===== SELECTION
I cannot wait to pass this recipe on to them!!!


----------



## FryBoy (Aug 31, 2006)

jkath said:
			
		

> oh my, how did I miss this thread???
> 
> Fryboy!!! I owe you big time! That looks exactly like the green beans that are served at my parent's favorite chinese restaurant in Santa Barbara.
> I cannot wait to pass this recipe on to them!!!


 
If I recall correctly, the recipe I posted is from Yang Chow, which is generally acknowledged to be one of the best Schezwan restaurants in L.A. 

I hope they enjoy it!


----------



## ella/TO (Aug 31, 2006)

I have a recipe that I've been doing for years....there's never enough made.....it really goes here in our home.....but, I really don't have exact measurements....being that most people here have at least some experience in the kitchen, I'm sure you'll be able to follow it to your liking.
Whole green beans, ends snapped off, then cut in half.
Blanch them.
==========
===== DATA ROWS
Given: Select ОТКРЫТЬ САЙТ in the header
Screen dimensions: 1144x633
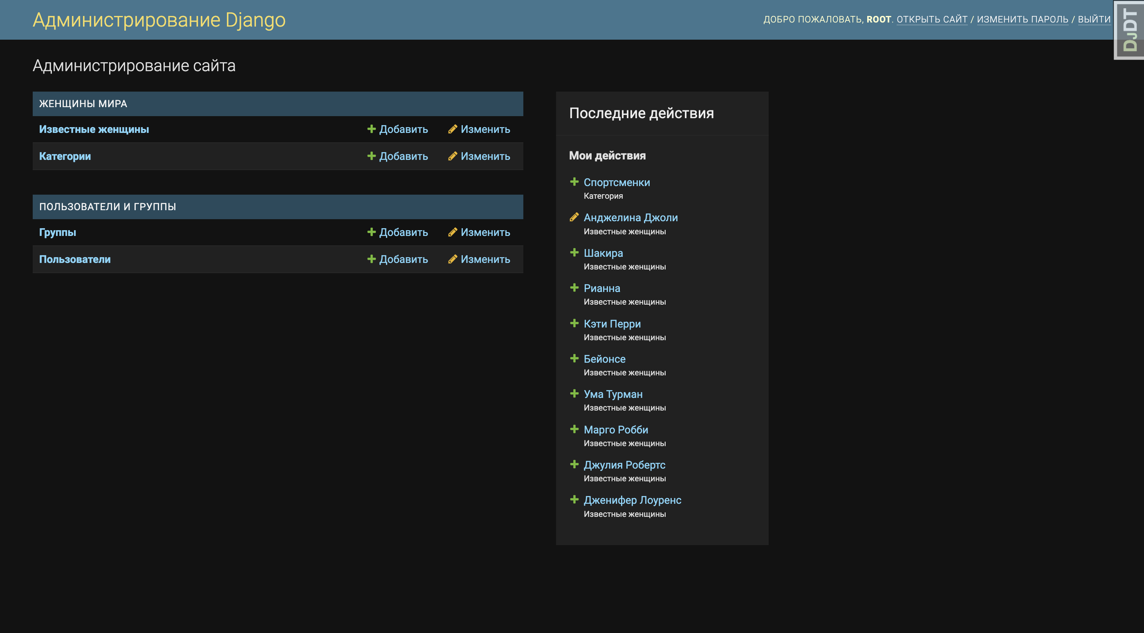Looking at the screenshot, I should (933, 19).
==========
===== DATA ROWS
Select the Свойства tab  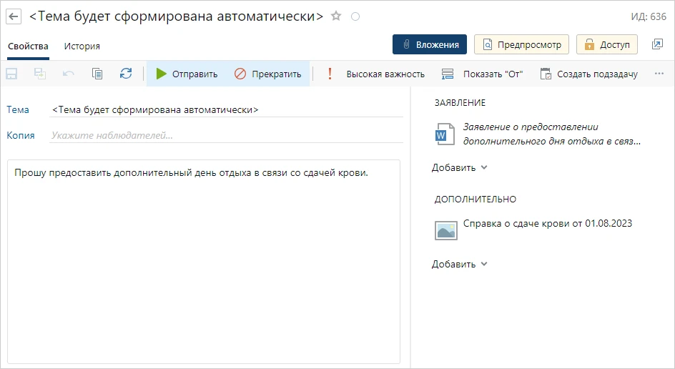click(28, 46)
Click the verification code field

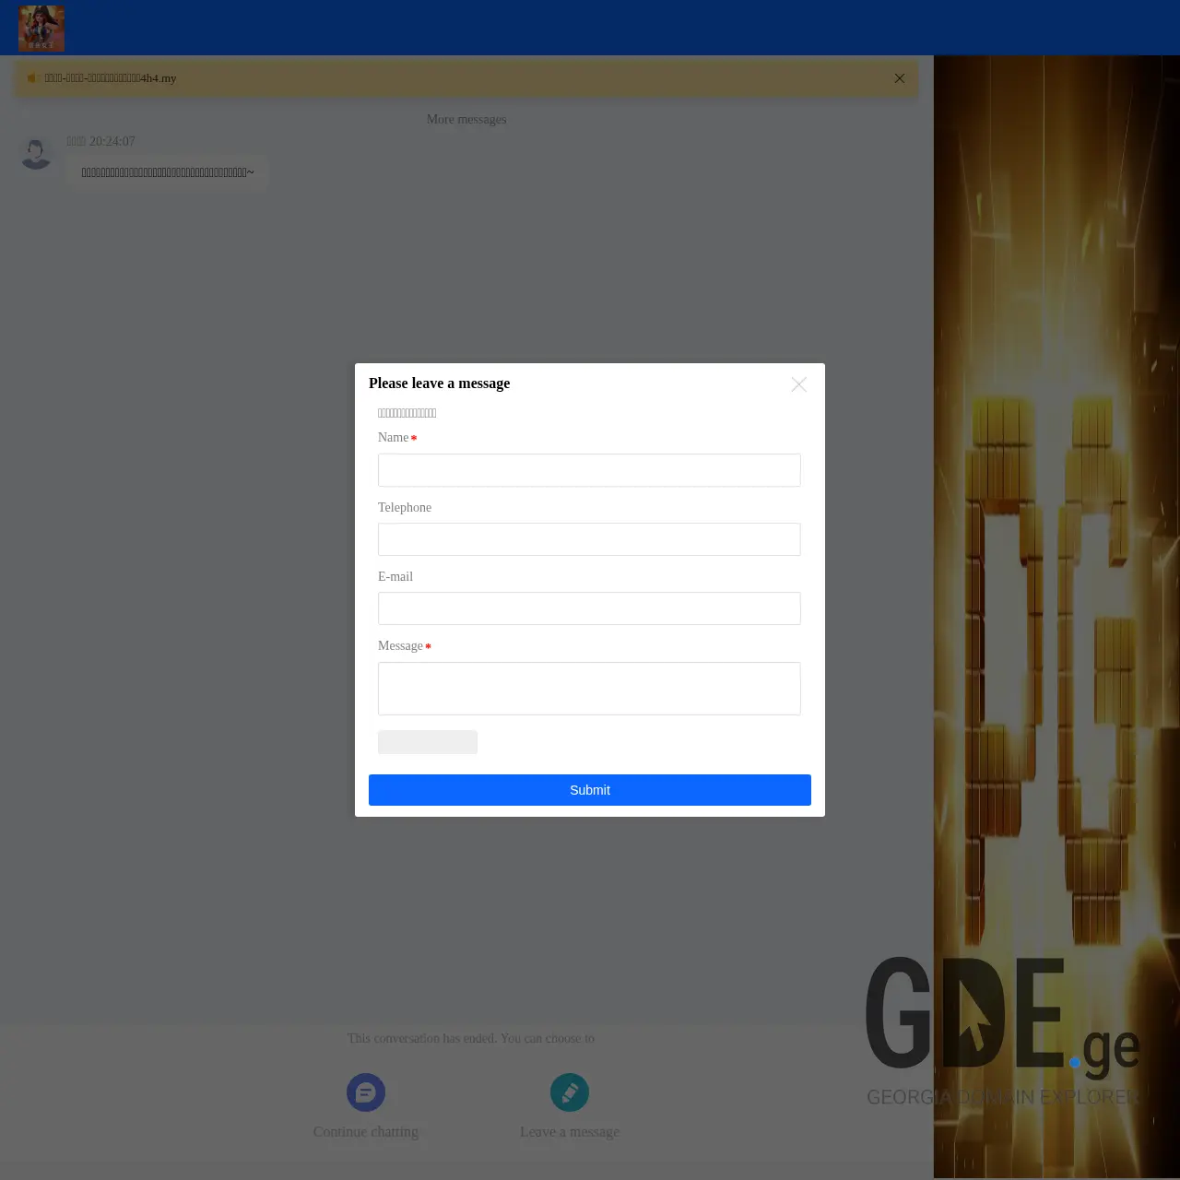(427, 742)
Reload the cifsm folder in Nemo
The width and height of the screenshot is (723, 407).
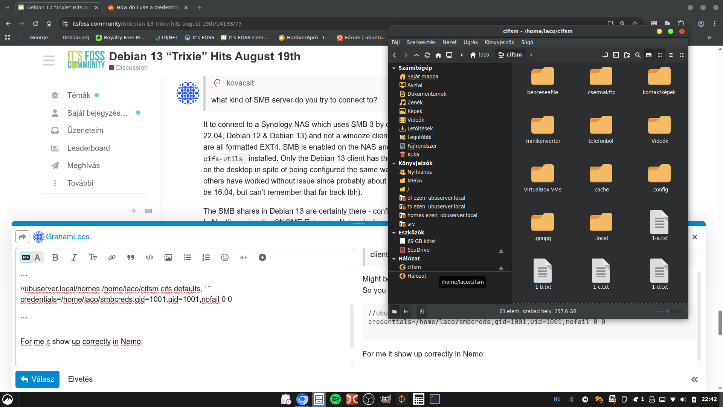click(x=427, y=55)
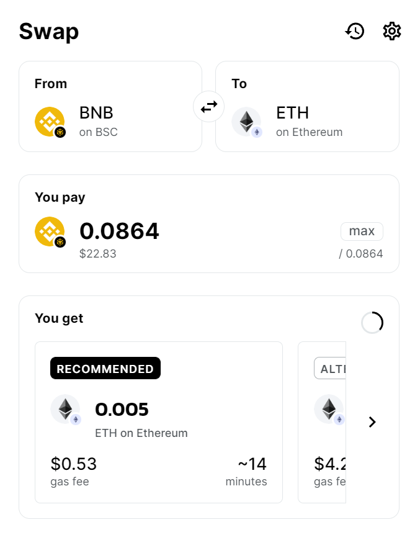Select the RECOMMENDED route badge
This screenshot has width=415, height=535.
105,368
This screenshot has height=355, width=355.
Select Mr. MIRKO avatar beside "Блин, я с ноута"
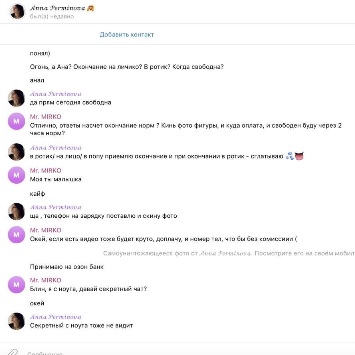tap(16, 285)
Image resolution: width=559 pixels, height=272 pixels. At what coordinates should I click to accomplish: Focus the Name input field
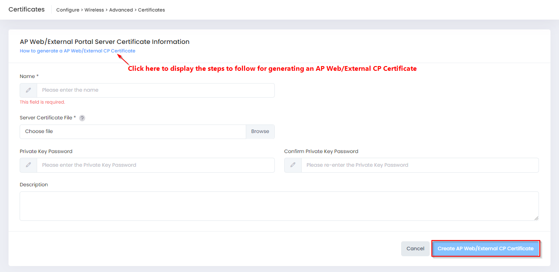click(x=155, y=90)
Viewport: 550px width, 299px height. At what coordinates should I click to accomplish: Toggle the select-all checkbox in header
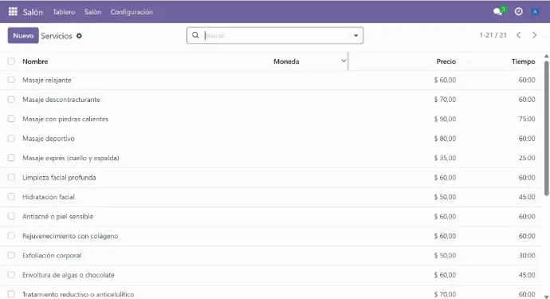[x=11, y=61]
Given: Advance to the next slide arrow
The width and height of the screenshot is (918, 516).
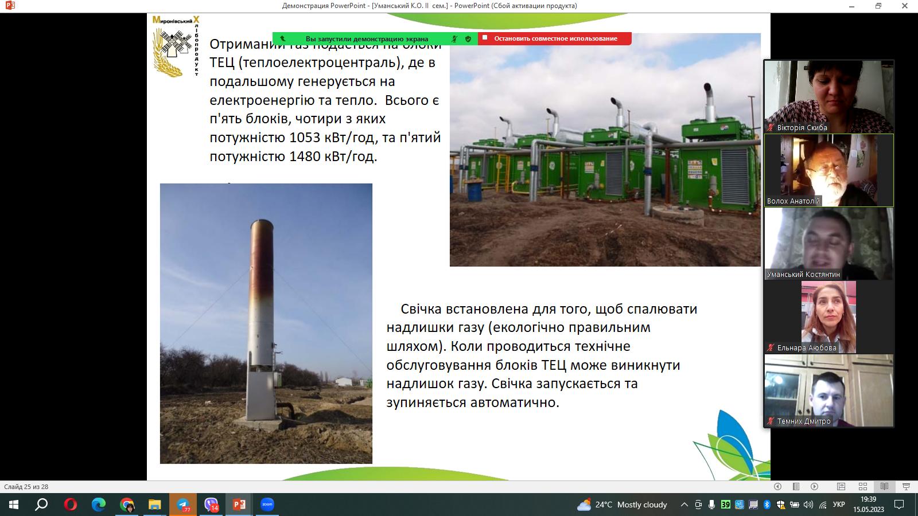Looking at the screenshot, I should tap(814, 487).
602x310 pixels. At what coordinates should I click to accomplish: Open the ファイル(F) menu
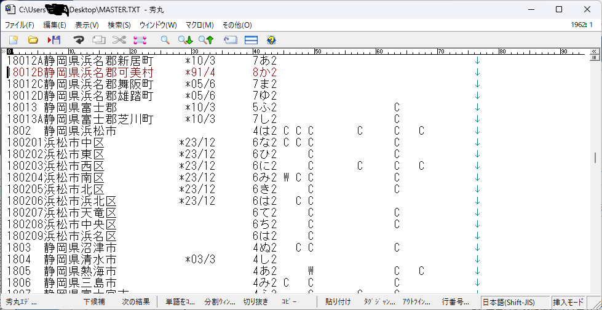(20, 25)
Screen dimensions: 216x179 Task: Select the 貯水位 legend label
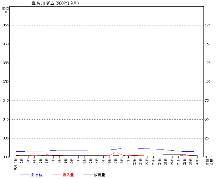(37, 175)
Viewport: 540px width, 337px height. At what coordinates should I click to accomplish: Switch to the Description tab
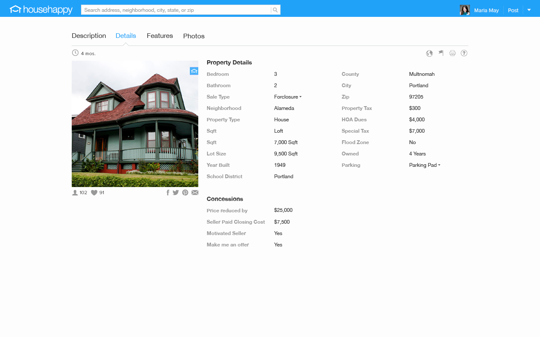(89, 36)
==========
===== DATA ROWS
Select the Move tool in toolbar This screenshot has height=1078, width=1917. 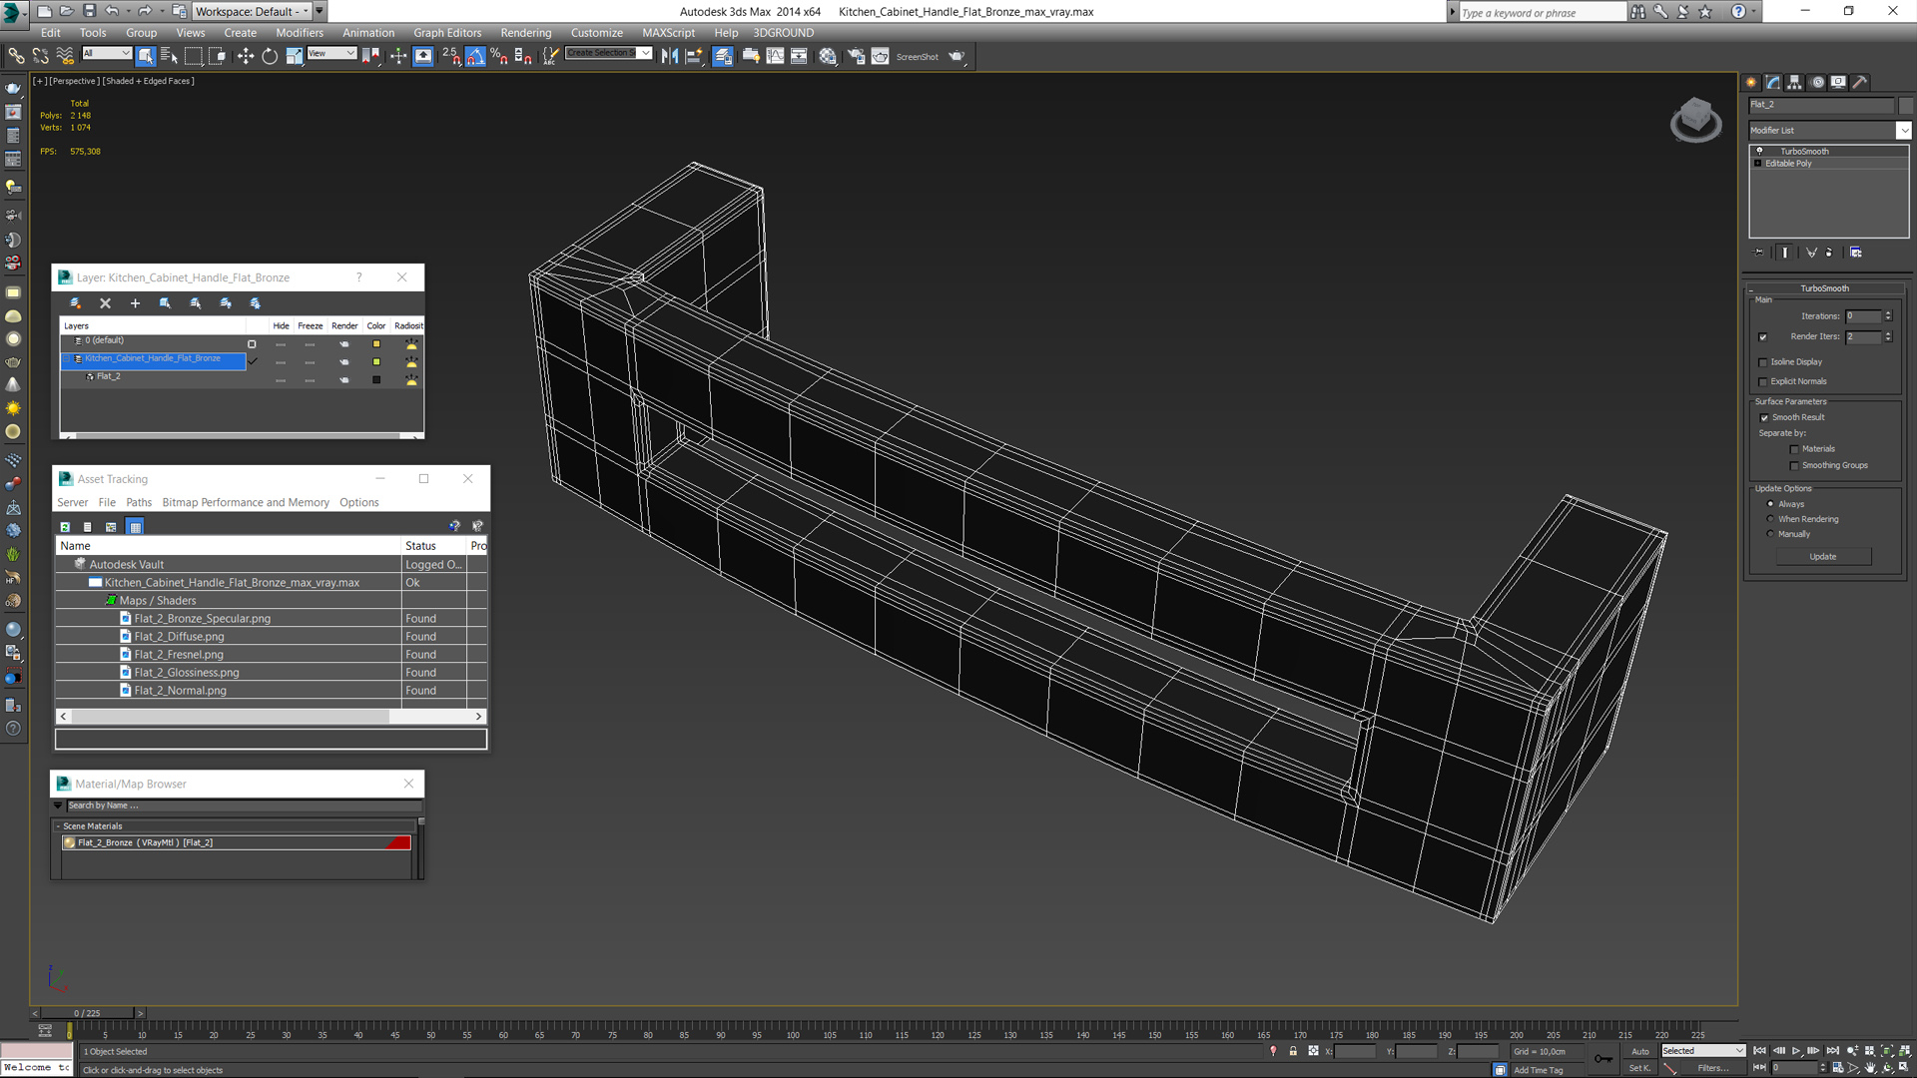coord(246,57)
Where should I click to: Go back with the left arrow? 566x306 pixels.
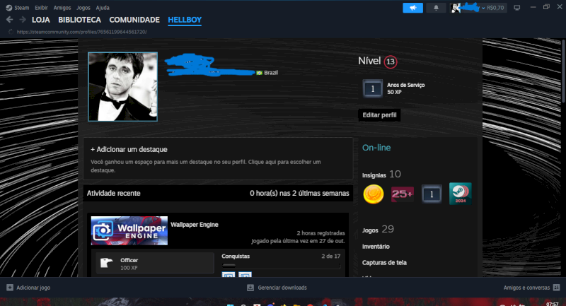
==========
CHALLENGES:
A - Name every forum user who appears in the green bean thread, either as a poster or as someone quoted.
B - In the green bean thread, which restaurant does FryBoy say the posted recipe comes from?
C - Extend the green bean thread, picking up right after ella/TO's instruction "Blanch them."

PER-TASK OUTPUTS:
A - FryBoy, jkath, ella/TO

B - Yang Chow, a Schezwan restaurant in L.A.

C -
Mix the beans with two or three different kinds of crackers, e.g. soda; whole wheat, etc......crumble them up in your hands and throw them in with the beans. Here in Toronto I buy McLarens cold pack sharp cheddar cheese. I take the cheese and break off pieces of it and mix it in with the beans and crackers. If you wish, you can use some cheez whiz in there too. Put into buttered casserole and bake in 325F oven until crunchy on top....ENJOY


----------



## NZDoug (Sep 1, 2006)

KeyLimePaige said:
			
		

> What's a scotch steak by the way.


Hi paige,
its an expensive cut of beef, about 50% more than rump, triple the price of mince.
I googled it and here is the answer
http://www.food24.com/Food24/Components/AskLannice/AnswerDetails/0,11005,450,00.html
Thank you for the great recipe.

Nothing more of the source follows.